Just one of the things that you probably won't be able to see in Trehafod. Image: Wikimedia/FruitMonkey.

There are 15 possible runs of 7 stations. They include:

  • Berwick Upon Tweed, Dunbar, Edinburgh, Haymarket, Inverkeithing, Kirkcaldy, Leuchars
  • Bidston, Birkenhead North, Birkenhead Park, Conway Park, Hamilton Square, James Street, Moorfields
  • Bedford, Flitwick, Harlington, Leagrave, Luton, St Albans City, St Pancras International

There is a chance for a bit of CONTROVERSY with the last one, as you could argue that the final station is actually called London St Pancras. But St Pancras International the ATOC data calls it, so if you disagree you should ring them up and shout very loudly about it, I bet they love it when stuff like that happens.

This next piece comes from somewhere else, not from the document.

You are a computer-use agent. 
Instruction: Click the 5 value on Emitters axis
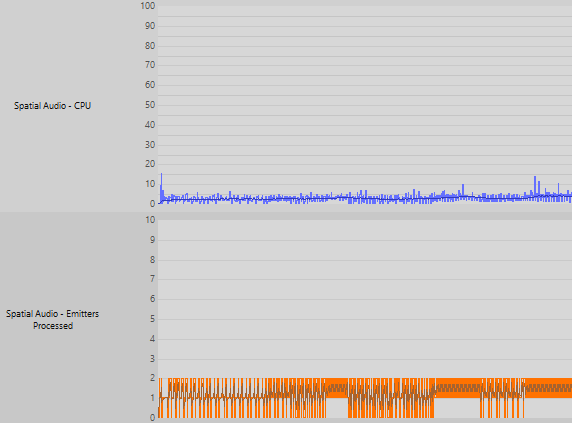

Alphabetical train journeys not exciting enough for you?

2) The longest sequence of stations with alliterative names: 5

There are two ways to do this:

  • Ladywell, Lewisham, London Bridge, London Waterloo (East), London Charing Cross – a sequence which is the end/beginning of a couple of routes in South East London.
  • Mills Hill, Moston, Manchester Victoria, Manchester Oxford Road, Manchester Piccadilly – from the middle of the Leeds-Manchester Airport route.

There are 20 ways to get a sequence of 4, and 117 for a sequence of 3, but there are no train stations in the UK beginning with Z so shut up you at the back there.

3) The longest sequence of stations with names of increasing length: 7

Two of these:

  • York, Leeds, Batley, Dewsbury, Huddersfield, Manchester Victoria, Manchester Oxford Road
  • Lewes, Glynde, Berwick, Polegate, Eastbourne, Hampden Park, Pevensey & Westham

4) The greatest number of stations you can stop at without changing trains: 50

On a veeeeery slow service that calls at every stop between Crewe and Cardiff Central over the course of 6hr20. Faster, albeit less comprehensive, trains are available.

But if you’re looking for a really long journey, that’s got nothing on:

5) The longest journey you can take on a single National Rail service: 13 hours and 58 minutes.

A sleeper service that leaves Inverness at 7.17pm, and arrives at London Euston at 9.15am the next morning. Curiously, the ATOC data appears to claim that it stops at Wembley European Freight Operations Centre, though sadly the National Rail website makes no mention of this once in a lifetime opportunity.

6) The shortest journey you can take on a National Rail service without getting off en route: 2 minutes.

Starting at Wrexham Central, and taking you all the way to Wrexham General, this service is in place for a few days in the last week of March.

7) The shortest complete journey as the crow flies: 0 miles

Because the origin station is the same as the terminating station, i.e. the journey is on a loop.

8) The longest unbroken journey as the crow flies: 505 miles

Taking you all the way from Aberdeen to Penzance – although opportunities to make it have become rarer. The only direct service in the current timetable departs at 8.20am on Saturday 24 March. It stops at 46 stations and takes 13 hours 20 minutes. Thankfully, a trolley service is available.

9) The shortest station names on the network have just 3 letters

Ash, Ayr, Ely, Lee, Lye, Ore, Par, Rye, Wem, and Wye.

There’s also I.B.M., serving an industrial site formerly owned by the tech firm, but the ATOC data includes those full stops so it's not quite as short. Compute that, Deep Blue, you chess twat.

10) The longest station name has 33 letters excluding spaces

Okay, I cheated on this and Googled it – the ATOC data only has space for 26 characters. But for completeness’ sake: it’s Rhoose Cardiff International Airport, with 33 letters.

No, I’m not counting that other, more infamous Welsh one, because it’s listed in the database as Llanfairpwll, which is what it is actually called.

 

This sign is a lie. Image: Cyberinsekt.

11) The highest platform number on the National Rail network is 22

Well, the highest platform number at which anything is currently scheduled to stop at, at least.

12) if yoU gAze lOng into an abYss the abySs alSo gazEs into yOu

Image: author's own.

“For I have seen God face to face, and my life is preserved”, said Thomas.

Ed Jefferson works for the internet and tweets as @edjeff.